Day Four > Breathe




It sounds so obvious, but breathing nourishes the body and mind quickly and easily. 

Even though you've started to delve deep into uncovering where peace is in your body and how your mind masterfully leads you toward that place and away from it, I want you to pause today and see what it's really like when you decide, actively decide, to just breathe your way through the day both literally and figuratively. 

In the literal sense, the power of breathing is the fastest and surest way to focus the mind. In the figurative sense when you inject and expand spaaaaaaaace in your long list of to-dos, jam-packed schedule and seemingly endless commitments you find peace. 

How are you going to do this? Easily.

You just need to make a commitment to yourself that you will stop and take a deep breath. This isn't bullshit, friends. This is a solution. This is a means. This is the gift and the tool that keeps you alive and well, physically, mentally, emotionally and spiritually. 

And guess what? It's not outside of you or beyond your means in any way shape or form. You don't need to invest in breathing. There's nothing to purchase. The power to stop and take a deep breath is always within you. 

I just enjoyed a workshop given by Dick Roberts at Balance Gymnastics & Wellness Center in Honesdale, PA. I want to share the simple instruction on how to properly breathe, here, for you. It's simple: 

  • Stand up straight, or lie down flat with your knees bent. 
  • Place one hand on your chest and the other on your belly at your navel. 
  • Inhale through your nose by using your diaphragm, which is a muscle located between your chest cavity and your belly. As you inhale your belly should expand out or rise up, moving your hand with it. 
  • Exhale through your nose using your diaphragm, lowering your belly. 
  • Practice breathing like this 8-10 times until the movement becomes fluid as you inhale and exhale. 
  • As you breathe, focus your attention on the inside of your nostrils in the area that is closest to the tip of your nose. 
  • Take note of the difference you feel in the temperature of the air as you inhale and exhale. 
  • Do this for 5-10 minutes, 3-4 times daily. 

Take note of how your mind feels after it's focused on only one thing, the temperature of the air as you inhale and exhale. 

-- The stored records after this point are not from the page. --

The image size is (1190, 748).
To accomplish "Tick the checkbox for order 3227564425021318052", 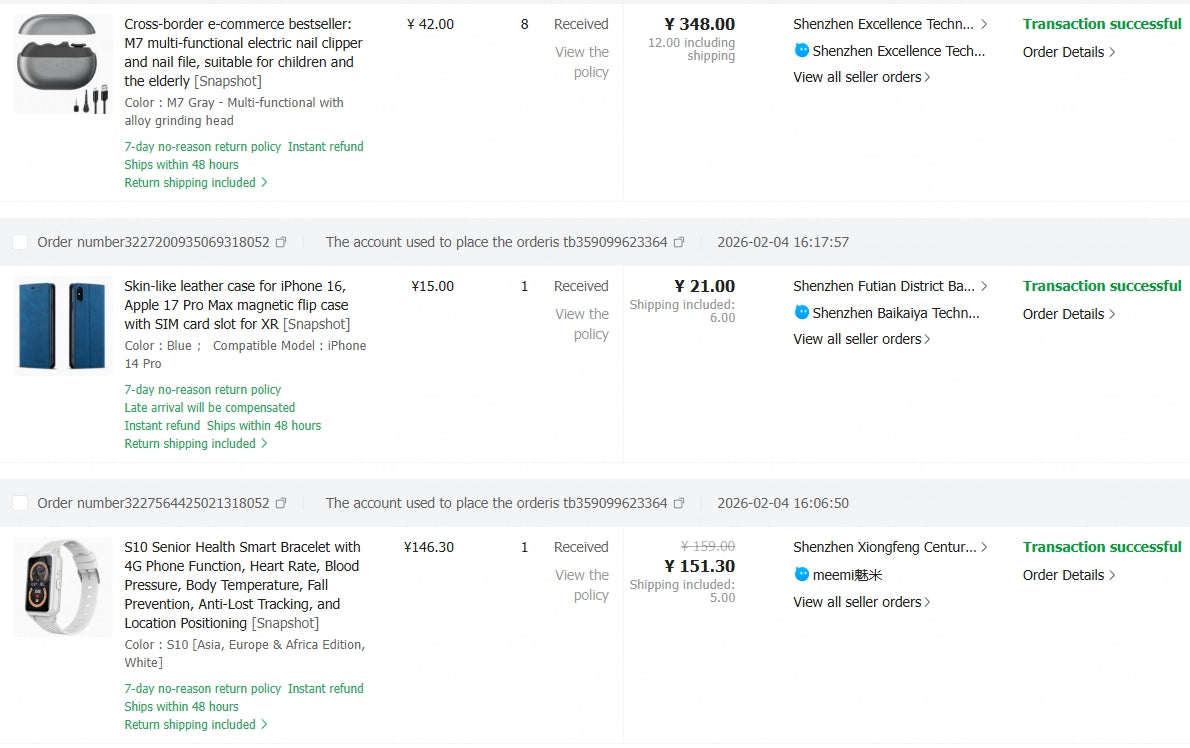I will (20, 503).
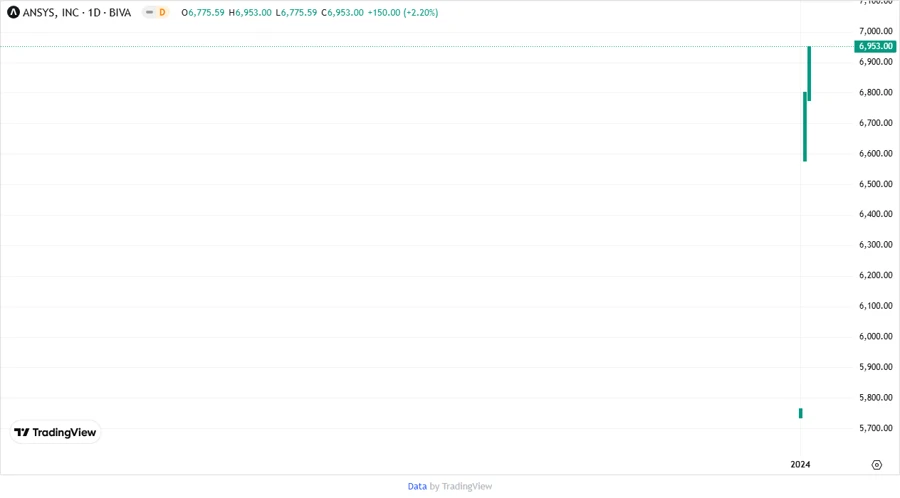Click the candle spanning 6,600 to 6,800
Viewport: 900px width, 498px height.
pos(804,127)
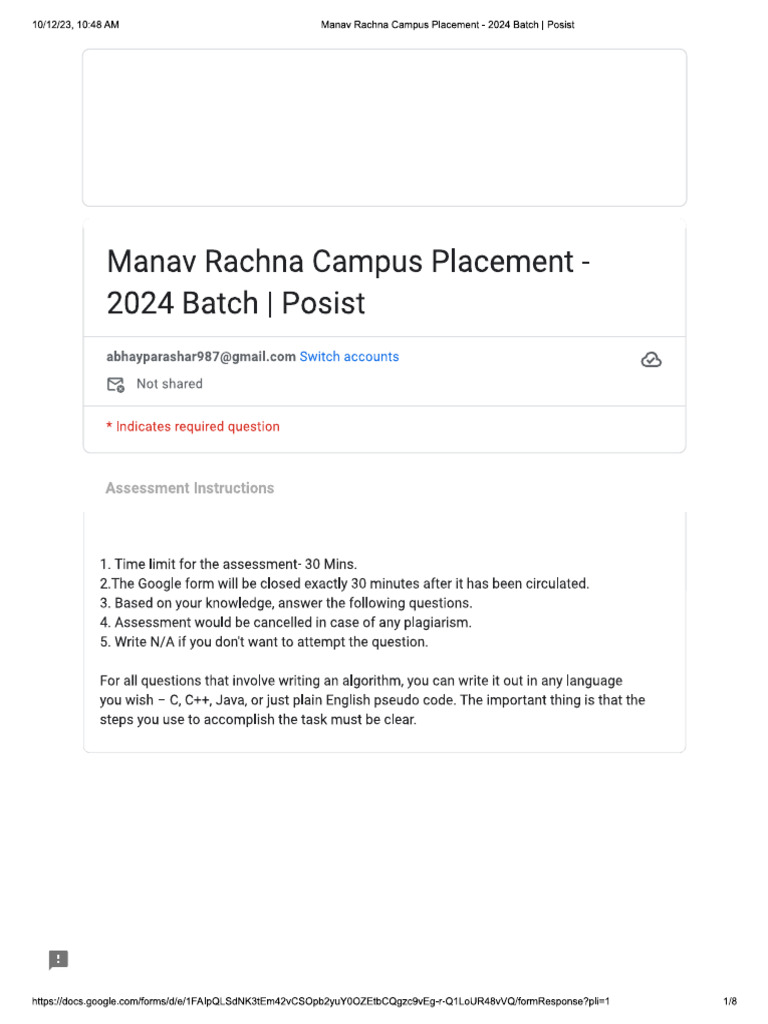Click the instruction 'Based on your knowledge'
This screenshot has height=1024, width=768.
pos(285,603)
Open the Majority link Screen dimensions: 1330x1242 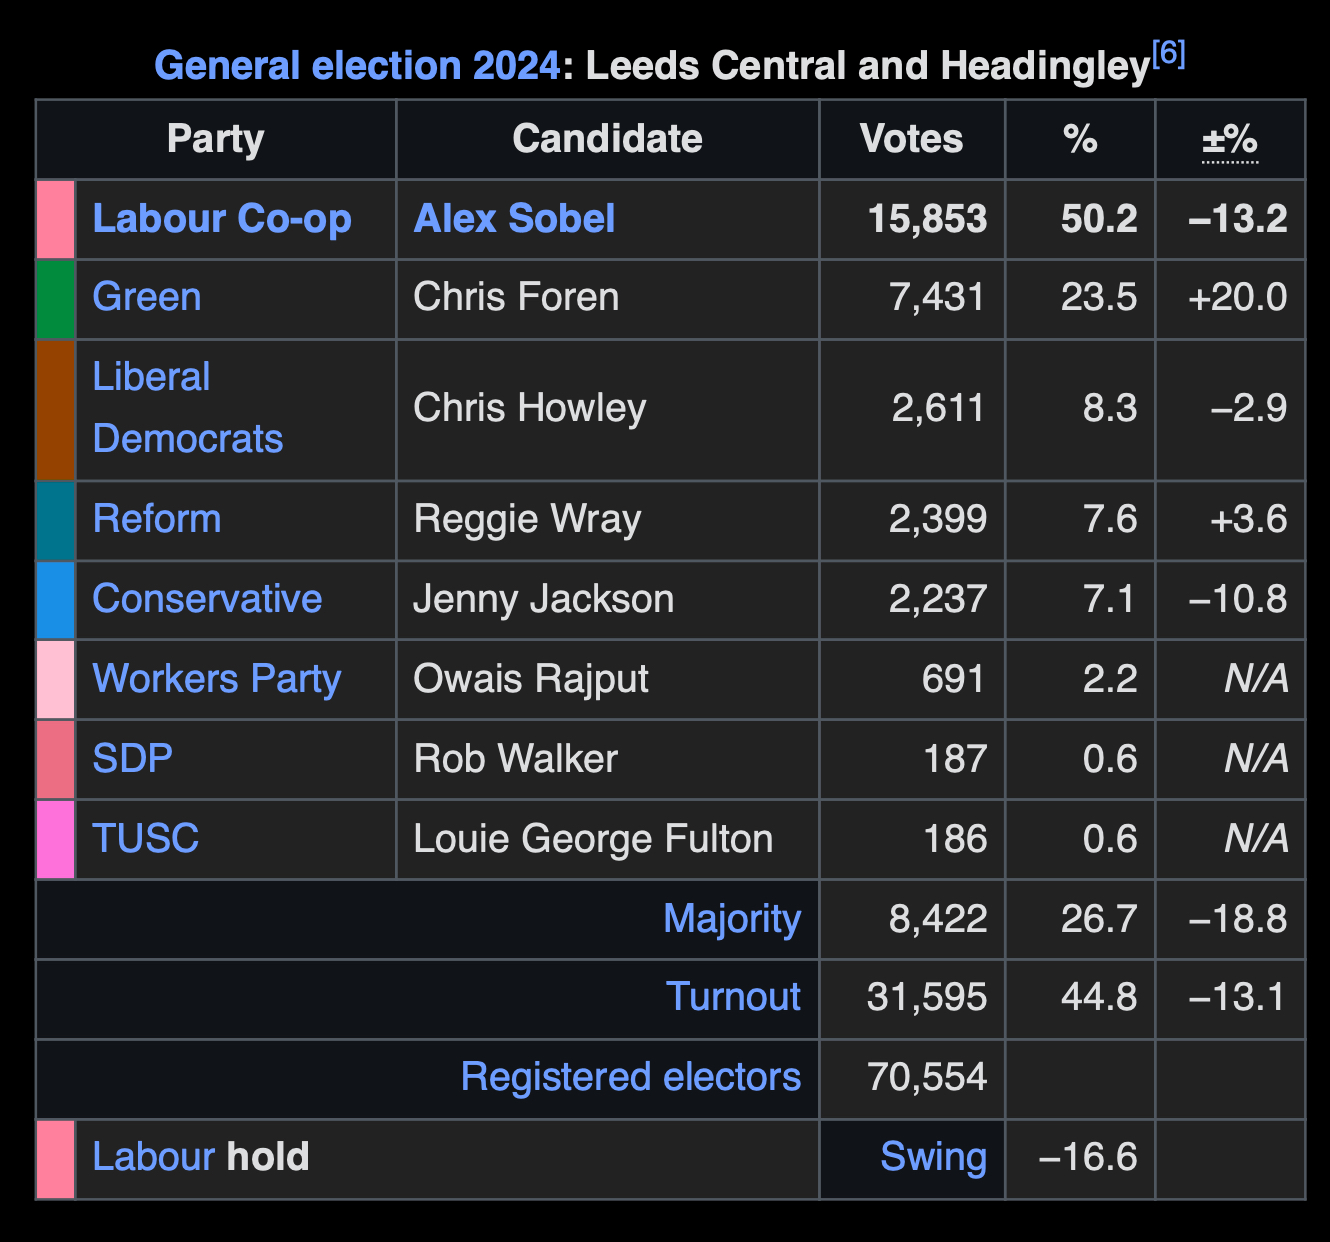point(732,919)
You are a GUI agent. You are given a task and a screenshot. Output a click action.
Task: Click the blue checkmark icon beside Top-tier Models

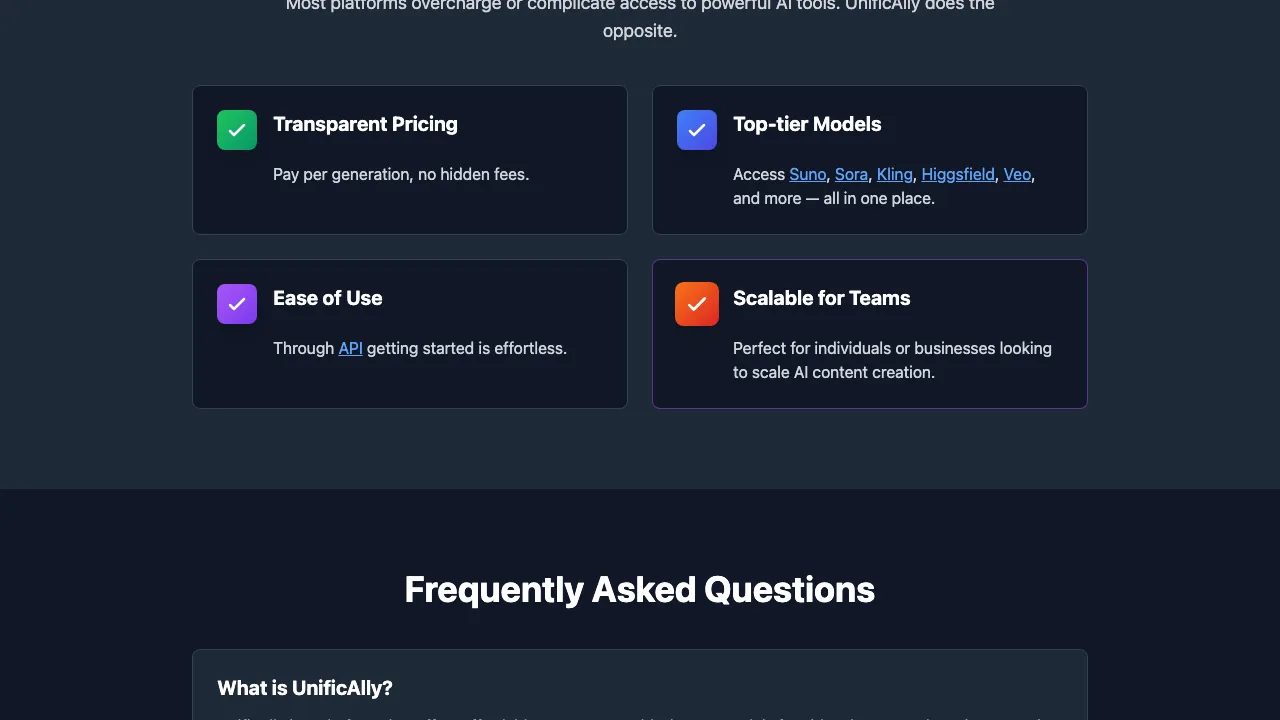coord(697,130)
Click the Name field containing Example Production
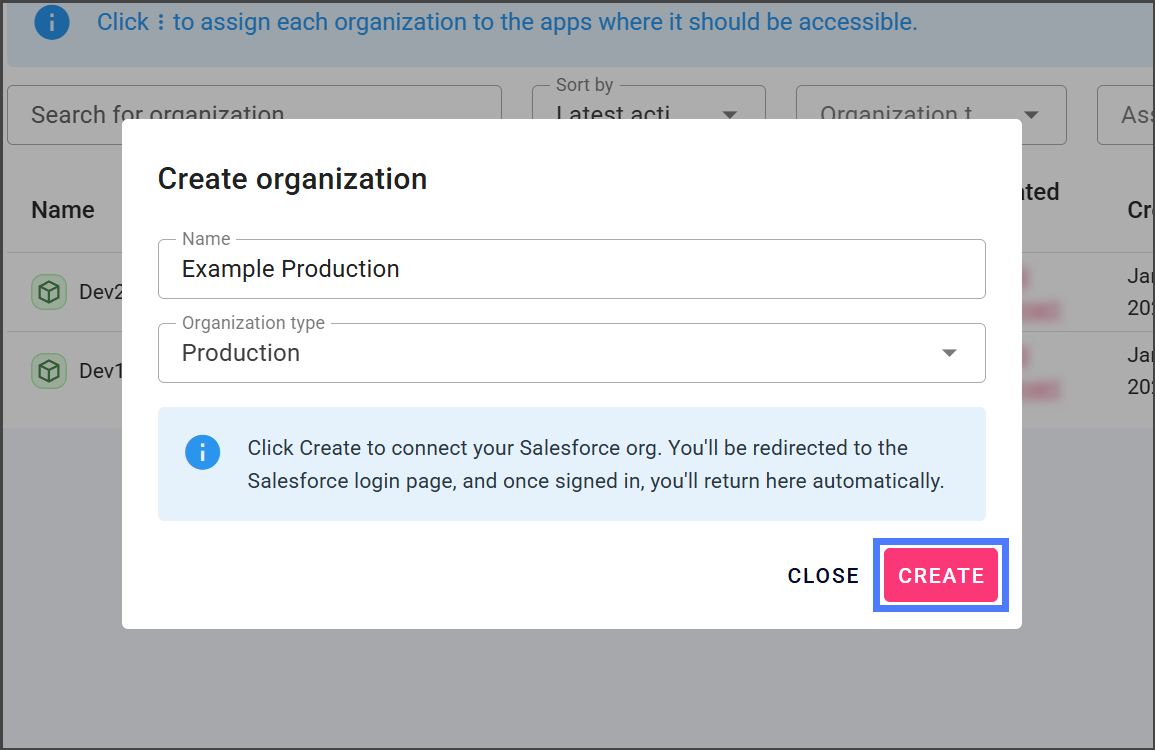The height and width of the screenshot is (750, 1155). (570, 269)
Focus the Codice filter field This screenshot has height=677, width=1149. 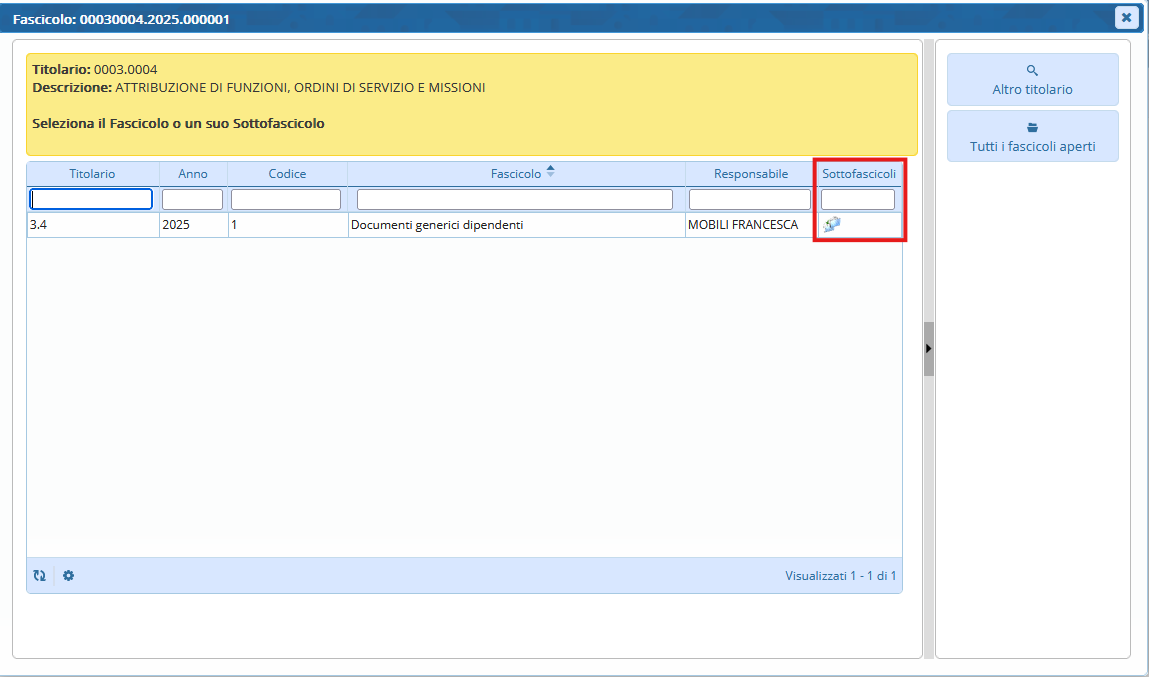[286, 199]
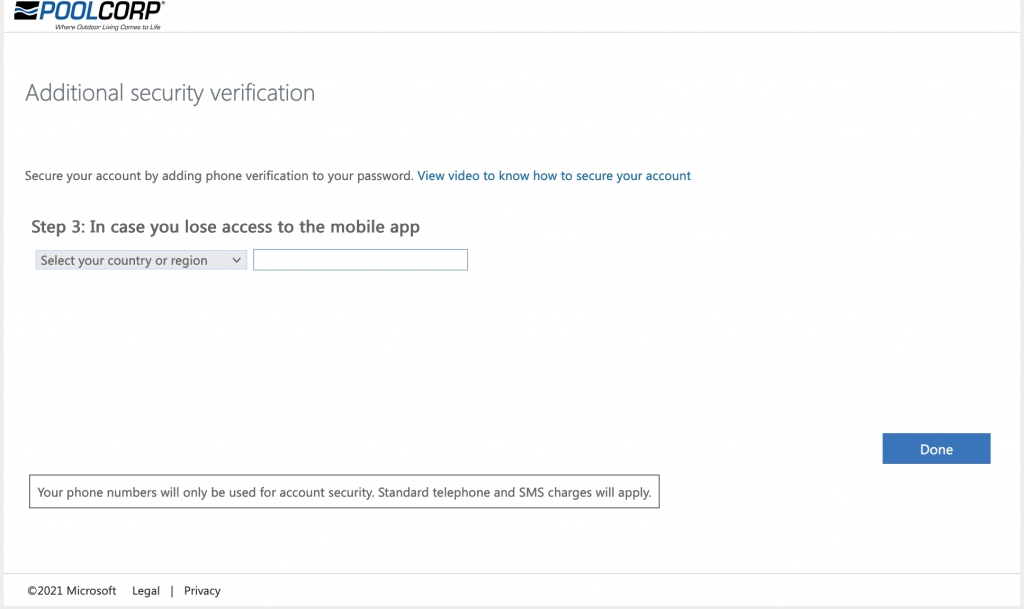Click the 'Secure your account by adding phone verification' text
Image resolution: width=1024 pixels, height=609 pixels.
click(x=218, y=176)
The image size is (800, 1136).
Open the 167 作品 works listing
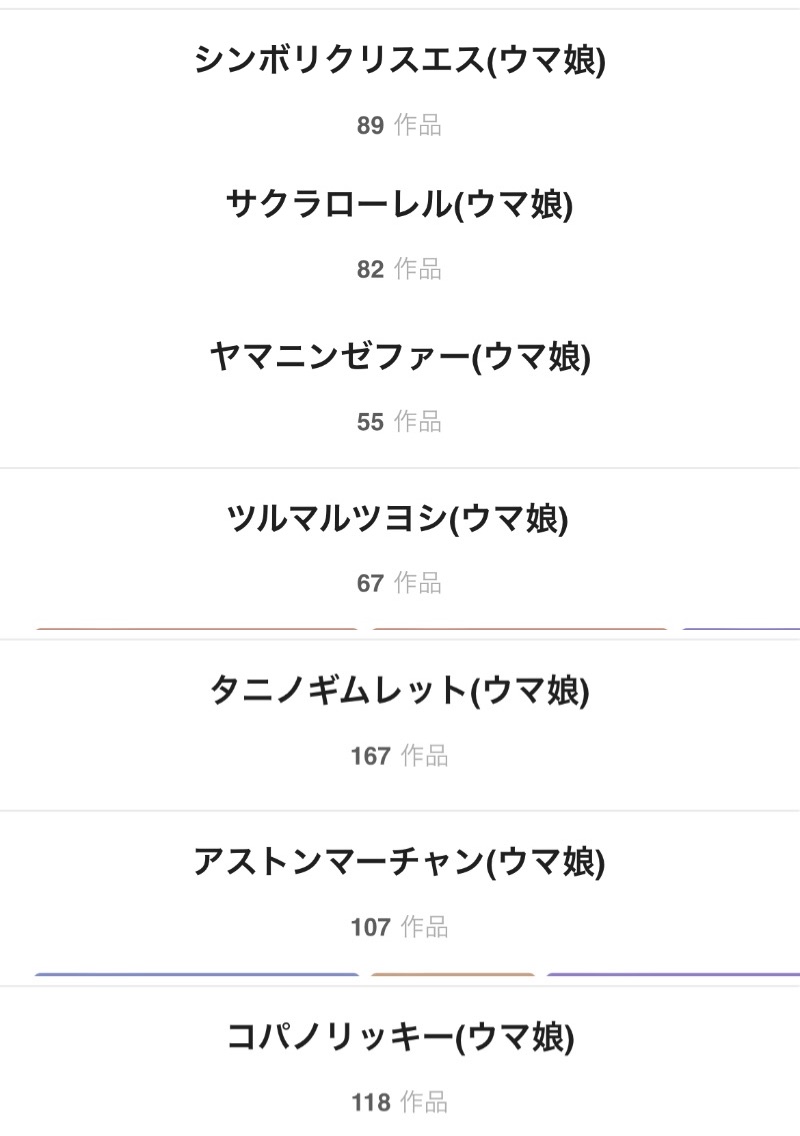399,756
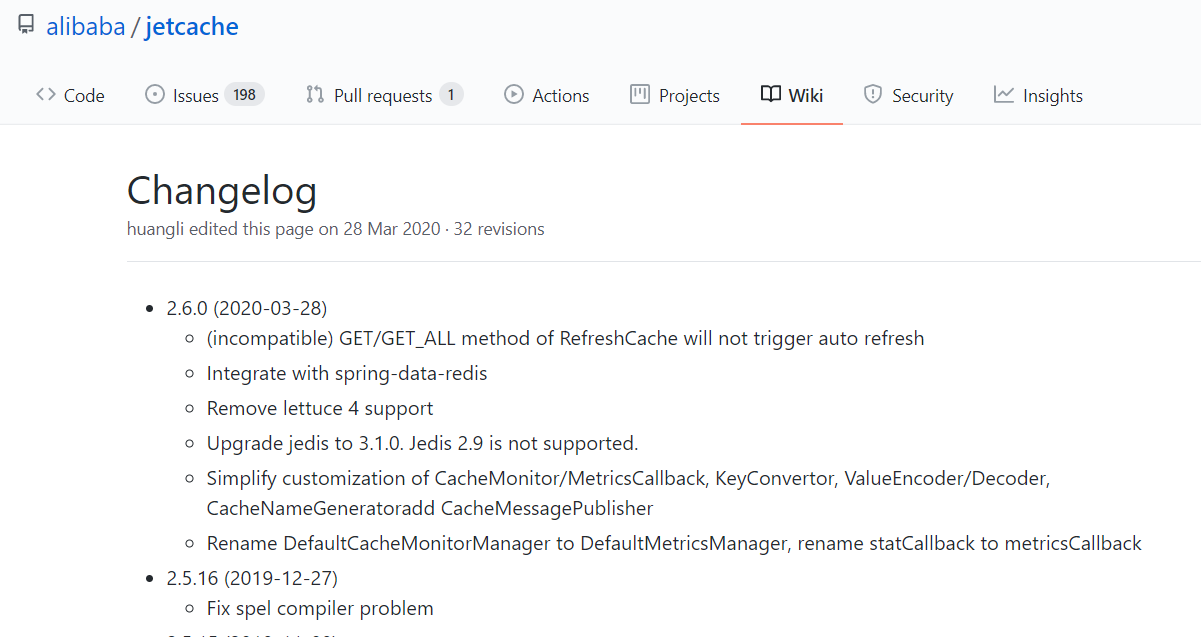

Aside from the fact that breathing in this way offers your body a healthy dose of oxygen and a generous release of toxic carbon dioxide, the mental focus you apply stops your mind from darting around your world like a ping-pong ball. It's this singular focus that ushers in a much needed respite from monkey chatter, anxiety and busyness. 

It would be well worth your time to do this breathing exercise and also take note of how your body feels when you are finished. What feels good to you after you took the time to really enjoy deep breathing?

Those are the only questions for today. Be sure to get outside. Enjoy the fresh air. And see everything that nature puts on your path. It's all love.